# PRICES FOR NEW NVIDIA GEFORCE 6200 AND 6400



## karthik55859 (May 23, 2005)

HI EVERY ONE 

I WANTED TO KNOW THE LATEST PRICES OF THE NEWLY RELEASED NVIDIA GEFORCE 6200 WITH TURBOCACHE AND ALSO GERORCE 6400 WITH TURBO CAHE.

THANKING YOU ALL


----------



## gxsaurav (May 23, 2005)

Hmm, 

geForce 6200 Without TUrbocache in Lucknow 5,300

There is no Geforce 6400

non-Turbo cache cards are better


----------



## akshayt (May 23, 2005)

don't take turbocache or hypermemory from nvidia and ati respectively.

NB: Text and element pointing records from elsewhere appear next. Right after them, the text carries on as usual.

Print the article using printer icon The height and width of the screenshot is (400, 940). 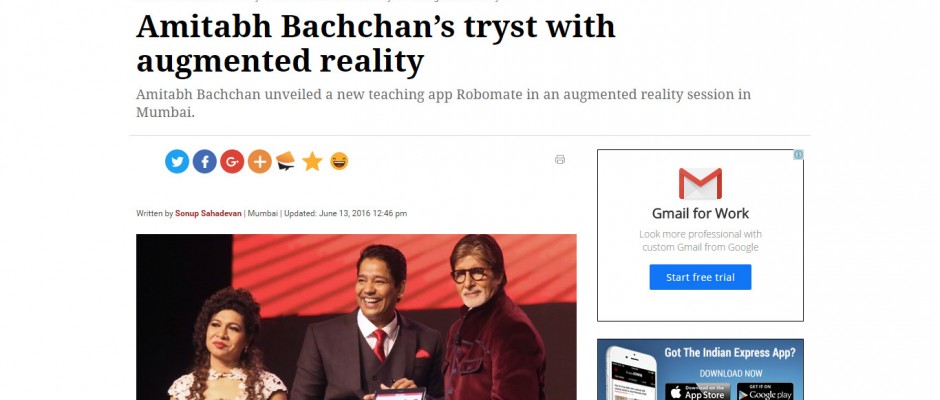tap(560, 160)
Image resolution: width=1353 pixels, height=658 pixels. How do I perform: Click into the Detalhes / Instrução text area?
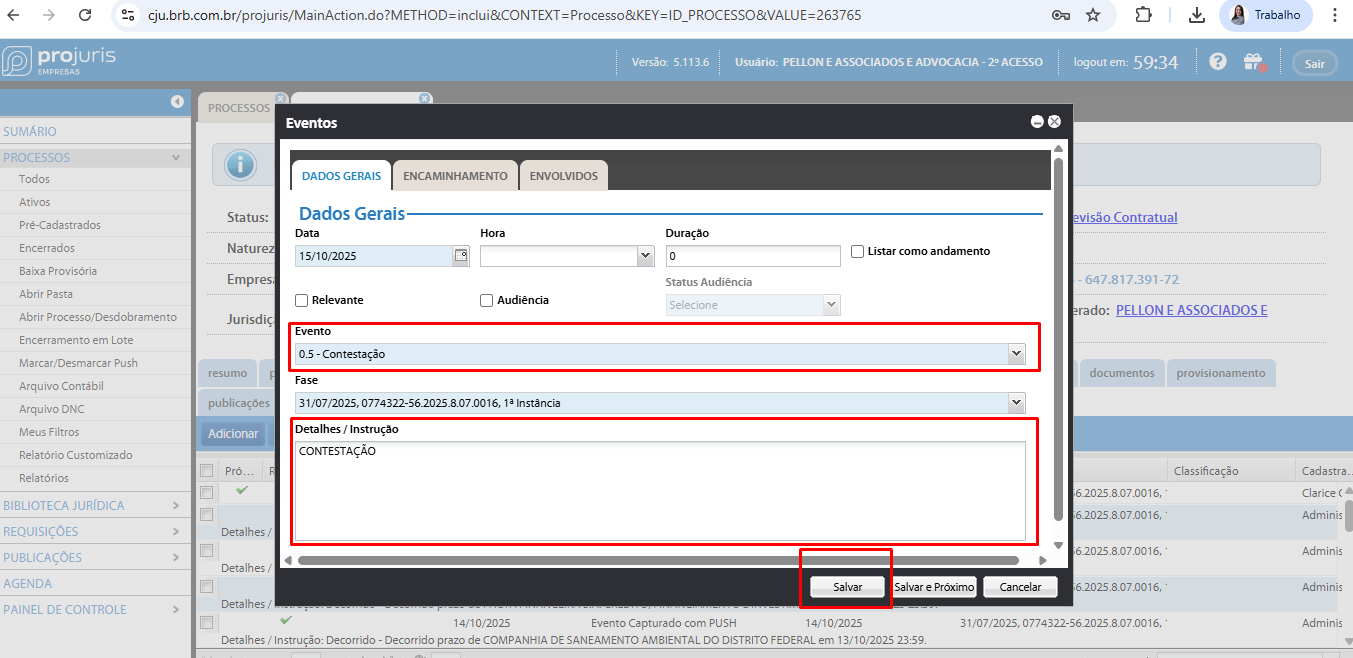tap(660, 490)
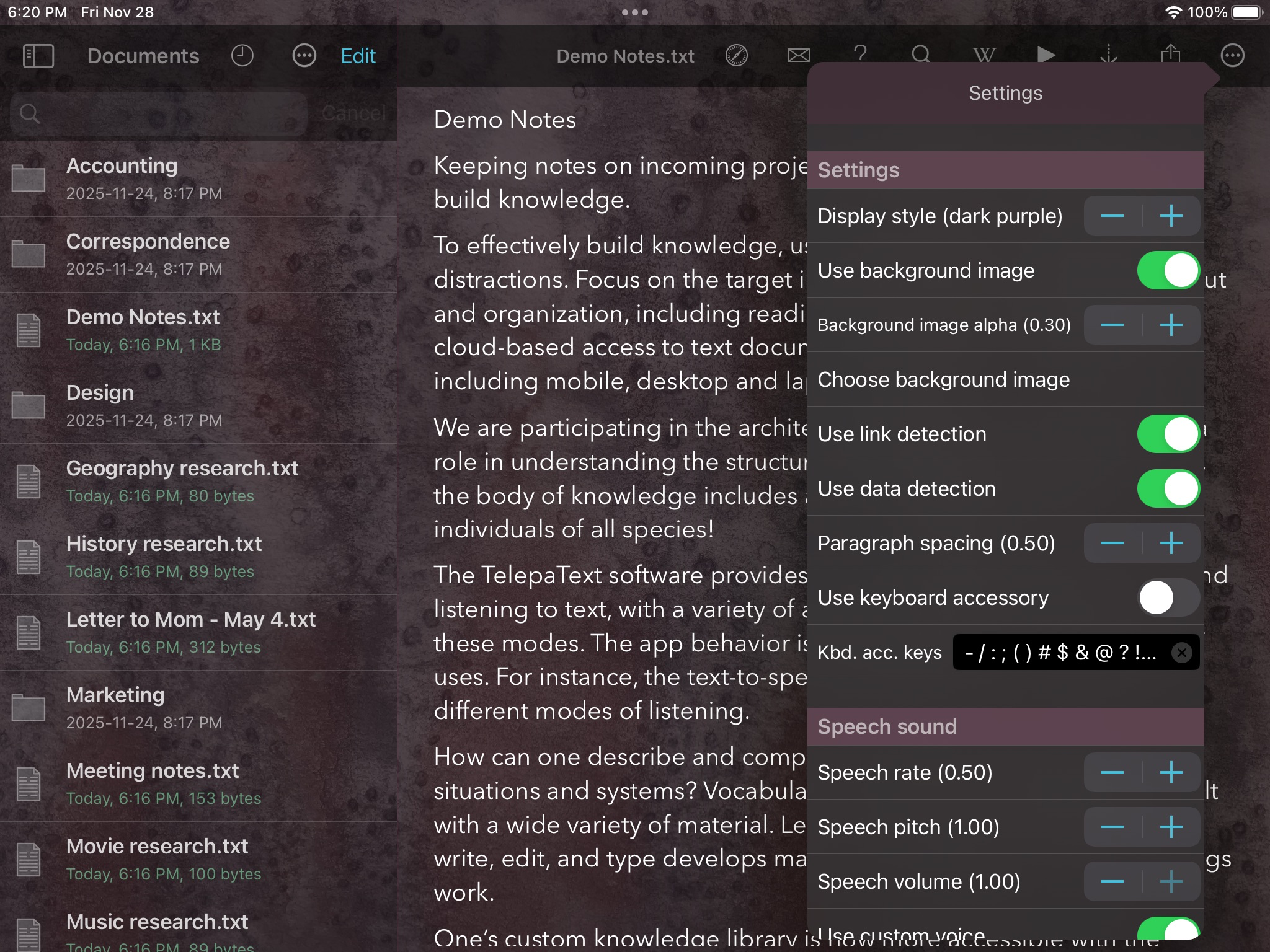Disable Use background image switch
Screen dimensions: 1270x952
[x=1168, y=270]
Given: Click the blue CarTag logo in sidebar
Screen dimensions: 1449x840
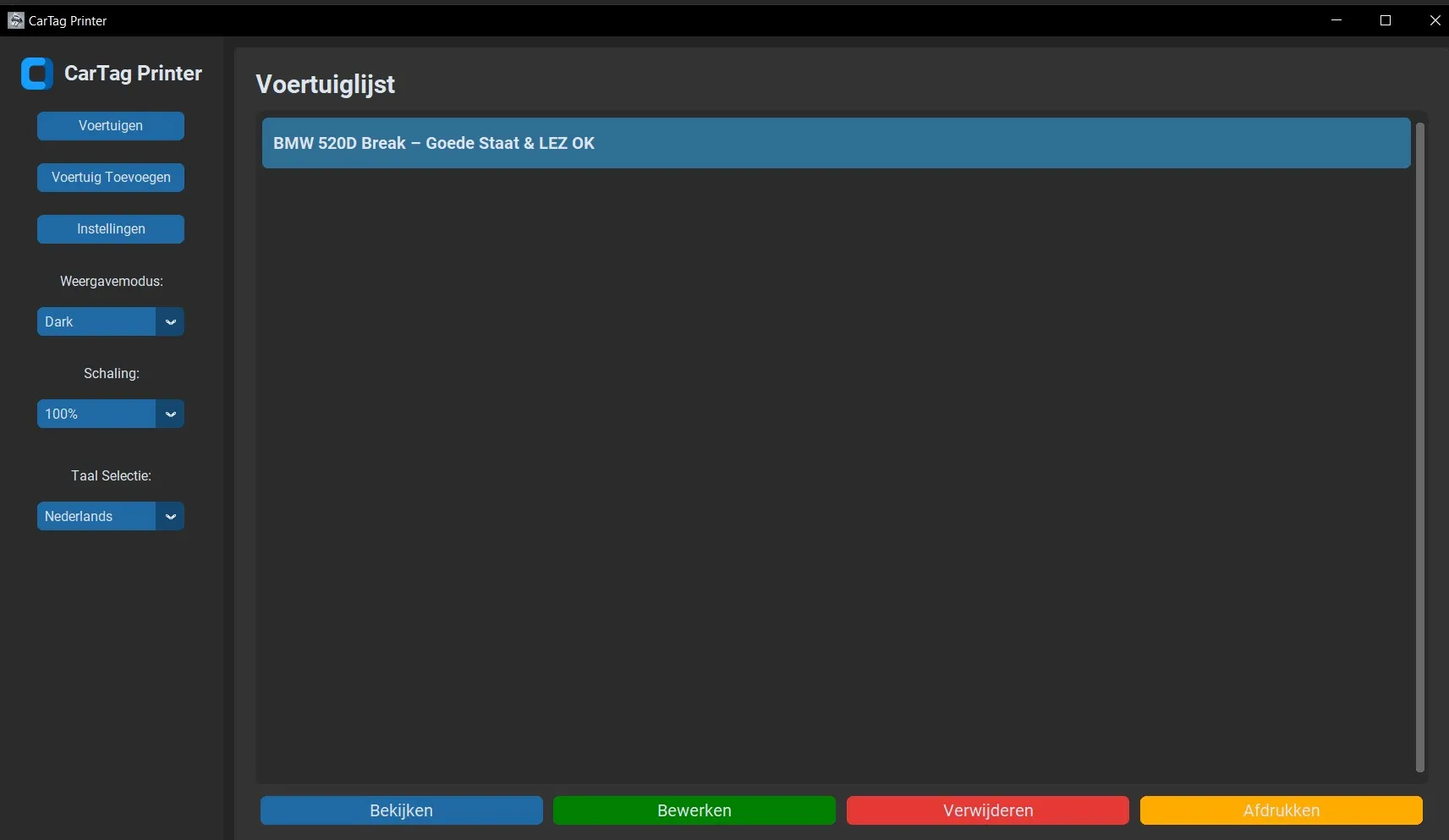Looking at the screenshot, I should coord(37,74).
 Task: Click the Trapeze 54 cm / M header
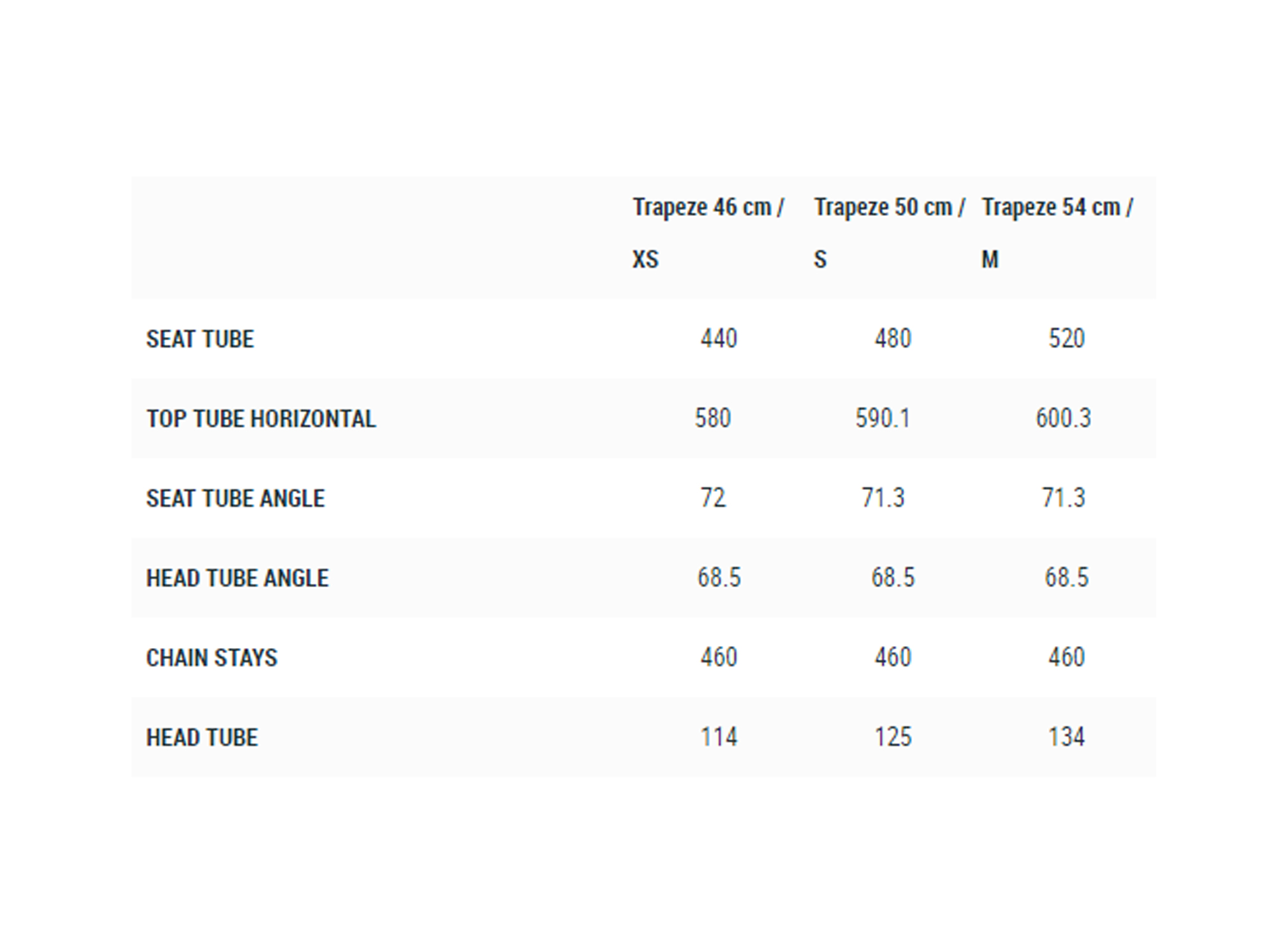[1057, 233]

take normal 6200/6600/6800 series
preferably 6600gt or higher


----------



## rohanbee (May 23, 2005)

Specify your budget dude !!! There might be better suggestions than what you wanna buy!!


----------



## akshayt (May 23, 2005)

If you wanna buy  graphic card plx tell me a better deal than geforce 6200 non tc/6600/6800 or X800/X800xl/X850pro or higher

In India for lower models or mid range models you may not find ati so easliy like X800 vanilla and price may be high so many times nvidia shd be fine.

Now if you don't have much dough then geforce 6200 can be taken but for more future proofing and for goof fps in intensive games you would like to take something higher.

Now next you may look at the 6600 which in agp may be less easy to find and may retail abt 8-9k,so go for 6600gt for ab 10k

for pci-e spend a bit more go for 6600gt 9-11k or higher


----------



## karthik55859 (May 23, 2005)

rohanbee said:
			
		

> Specify your budget dude !!! There might be better suggestions than what you wanna buy!!





My budget is around 5000/- plz help me to buy a decent card 

wen i checked the below link it made me to buy Turbocache cards 

*www.anandtech.com/video/showdoc.aspx?i=2413


----------



## mohit (May 23, 2005)

hey karthik ... there are 2 stickies specifically for what you have asked. you shud have posted your query in either one of them instead of starting a new thread.

1. For all graphic card related queries
    *www.thinkdigit.com/forum/viewtopic.php?t=13761

2. For hardware prices
    *www.thinkdigit.com/forum/viewtopic.php?t=11272

plz help keep the forum clean n clear. thanx


----------



## akshayt (May 23, 2005)

If you wanna be satisfied how is 6600gt

you may asve money but your satisfaction achieved might not be as much with 

for a low budget 
consider geforce 6600 or geforce 6200 both in pci-e
go for card with 128bit memory interface.period,don't take 64bit emory interface,memory interface is different than graphic interface or something
you might find 128mb geforce 6600 for abt 6.5-7k


----------